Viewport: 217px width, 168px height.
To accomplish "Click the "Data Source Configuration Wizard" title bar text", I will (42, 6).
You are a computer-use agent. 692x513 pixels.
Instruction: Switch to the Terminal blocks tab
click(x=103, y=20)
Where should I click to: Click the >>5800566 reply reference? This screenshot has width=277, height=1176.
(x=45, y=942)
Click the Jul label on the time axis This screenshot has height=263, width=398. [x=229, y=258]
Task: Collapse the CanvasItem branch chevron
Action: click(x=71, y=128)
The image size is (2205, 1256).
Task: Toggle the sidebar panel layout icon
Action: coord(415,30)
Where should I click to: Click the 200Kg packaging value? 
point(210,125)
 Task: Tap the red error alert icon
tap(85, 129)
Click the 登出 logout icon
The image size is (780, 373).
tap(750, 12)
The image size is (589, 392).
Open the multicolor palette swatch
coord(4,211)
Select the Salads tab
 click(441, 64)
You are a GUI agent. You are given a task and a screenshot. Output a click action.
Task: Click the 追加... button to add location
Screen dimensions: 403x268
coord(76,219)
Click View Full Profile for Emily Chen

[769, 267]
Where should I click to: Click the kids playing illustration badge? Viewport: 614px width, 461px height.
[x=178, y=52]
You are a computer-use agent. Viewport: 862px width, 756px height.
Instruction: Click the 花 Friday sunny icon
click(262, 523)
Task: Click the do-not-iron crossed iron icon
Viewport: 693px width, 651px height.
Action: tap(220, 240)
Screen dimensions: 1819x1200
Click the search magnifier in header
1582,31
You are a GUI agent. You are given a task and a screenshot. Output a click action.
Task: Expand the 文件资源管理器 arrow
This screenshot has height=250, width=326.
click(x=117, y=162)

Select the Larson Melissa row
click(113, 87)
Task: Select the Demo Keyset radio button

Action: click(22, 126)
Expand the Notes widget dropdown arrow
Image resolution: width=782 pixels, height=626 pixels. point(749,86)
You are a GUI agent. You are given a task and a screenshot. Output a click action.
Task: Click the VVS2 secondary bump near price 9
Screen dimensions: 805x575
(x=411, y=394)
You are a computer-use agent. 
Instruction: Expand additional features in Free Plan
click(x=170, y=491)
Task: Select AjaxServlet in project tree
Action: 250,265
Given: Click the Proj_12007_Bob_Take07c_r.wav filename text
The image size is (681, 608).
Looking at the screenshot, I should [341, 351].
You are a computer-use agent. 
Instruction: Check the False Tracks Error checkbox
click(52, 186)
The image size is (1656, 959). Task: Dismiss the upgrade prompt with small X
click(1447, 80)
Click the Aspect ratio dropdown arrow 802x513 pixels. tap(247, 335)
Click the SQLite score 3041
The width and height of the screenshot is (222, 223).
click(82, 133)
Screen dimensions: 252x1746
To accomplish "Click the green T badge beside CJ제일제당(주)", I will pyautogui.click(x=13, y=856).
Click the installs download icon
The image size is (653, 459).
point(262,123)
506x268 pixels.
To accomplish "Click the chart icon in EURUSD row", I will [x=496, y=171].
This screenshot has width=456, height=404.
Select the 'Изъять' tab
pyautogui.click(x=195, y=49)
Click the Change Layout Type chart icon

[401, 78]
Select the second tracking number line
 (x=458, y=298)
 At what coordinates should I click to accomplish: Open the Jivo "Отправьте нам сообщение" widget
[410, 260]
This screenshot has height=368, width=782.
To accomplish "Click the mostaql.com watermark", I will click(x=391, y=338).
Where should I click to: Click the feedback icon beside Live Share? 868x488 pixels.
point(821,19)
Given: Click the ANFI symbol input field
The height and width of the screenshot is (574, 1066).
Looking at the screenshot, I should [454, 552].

::::

* What you will do
Copy every line that appears above, with each word kept as it is.

* Output of the task
Viewport: 217px width, 168px height.
To accomplish "Click the "Data Source Configuration Wizard" title bar text", I will (42, 6).
You are a computer-use agent. 692x513 pixels.
Instruction: Switch to the Terminal blocks tab
click(x=103, y=20)
Where should I click to: Click the >>5800566 reply reference? This screenshot has width=277, height=1176.
(x=45, y=942)
Click the Jul label on the time axis This screenshot has height=263, width=398. [x=229, y=258]
Task: Collapse the CanvasItem branch chevron
Action: click(x=71, y=128)
The image size is (2205, 1256).
Task: Toggle the sidebar panel layout icon
Action: coord(415,30)
Where should I click to: Click the 200Kg packaging value? 
point(210,125)
 Task: Tap the red error alert icon
tap(85, 129)
Click the 登出 logout icon
The image size is (780, 373).
tap(750, 12)
The image size is (589, 392).
Open the multicolor palette swatch
coord(4,211)
Select the Salads tab
 click(441, 64)
You are a GUI agent. You are given a task and a screenshot. Output a click action.
Task: Click the 追加... button to add location
Screen dimensions: 403x268
coord(76,219)
Click View Full Profile for Emily Chen

[769, 267]
Where should I click to: Click the kids playing illustration badge? Viewport: 614px width, 461px height.
[x=178, y=52]
You are a computer-use agent. Viewport: 862px width, 756px height.
Instruction: Click the 花 Friday sunny icon
click(262, 523)
Task: Click the do-not-iron crossed iron icon
Viewport: 693px width, 651px height.
Action: tap(220, 240)
Screen dimensions: 1819x1200
Click the search magnifier in header
1582,31
You are a GUI agent. You are given a task and a screenshot. Output a click action.
Task: Expand the 文件资源管理器 arrow
This screenshot has height=250, width=326.
click(x=117, y=162)

Select the Larson Melissa row
click(113, 87)
Task: Select the Demo Keyset radio button

Action: click(22, 126)
Expand the Notes widget dropdown arrow
Image resolution: width=782 pixels, height=626 pixels. point(749,86)
You are a GUI agent. You are given a task and a screenshot. Output a click action.
Task: Click the VVS2 secondary bump near price 9
Screen dimensions: 805x575
(x=411, y=394)
You are a computer-use agent. 
Instruction: Expand additional features in Free Plan
click(x=170, y=491)
Task: Select AjaxServlet in project tree
Action: 250,265
Given: Click the Proj_12007_Bob_Take07c_r.wav filename text
The image size is (681, 608).
Looking at the screenshot, I should [341, 351].
You are a computer-use agent. 
Instruction: Check the False Tracks Error checkbox
click(52, 186)
The image size is (1656, 959). Task: Dismiss the upgrade prompt with small X
click(1447, 80)
Click the Aspect ratio dropdown arrow 802x513 pixels. tap(247, 335)
Click the SQLite score 3041
The width and height of the screenshot is (222, 223).
click(82, 133)
Screen dimensions: 252x1746
To accomplish "Click the green T badge beside CJ제일제당(주)", I will pyautogui.click(x=13, y=856).
Click the installs download icon
The image size is (653, 459).
point(262,123)
506x268 pixels.
To accomplish "Click the chart icon in EURUSD row", I will [x=496, y=171].
This screenshot has width=456, height=404.
Select the 'Изъять' tab
pyautogui.click(x=195, y=49)
Click the Change Layout Type chart icon

[401, 78]
Select the second tracking number line
 (x=458, y=298)
 At what coordinates should I click to accomplish: Open the Jivo "Отправьте нам сообщение" widget
[410, 260]
This screenshot has height=368, width=782.
To accomplish "Click the mostaql.com watermark", I will click(x=391, y=338).
Where should I click to: Click the feedback icon beside Live Share? 868x488 pixels.
point(821,19)
Given: Click the ANFI symbol input field
The height and width of the screenshot is (574, 1066).
Looking at the screenshot, I should [454, 552].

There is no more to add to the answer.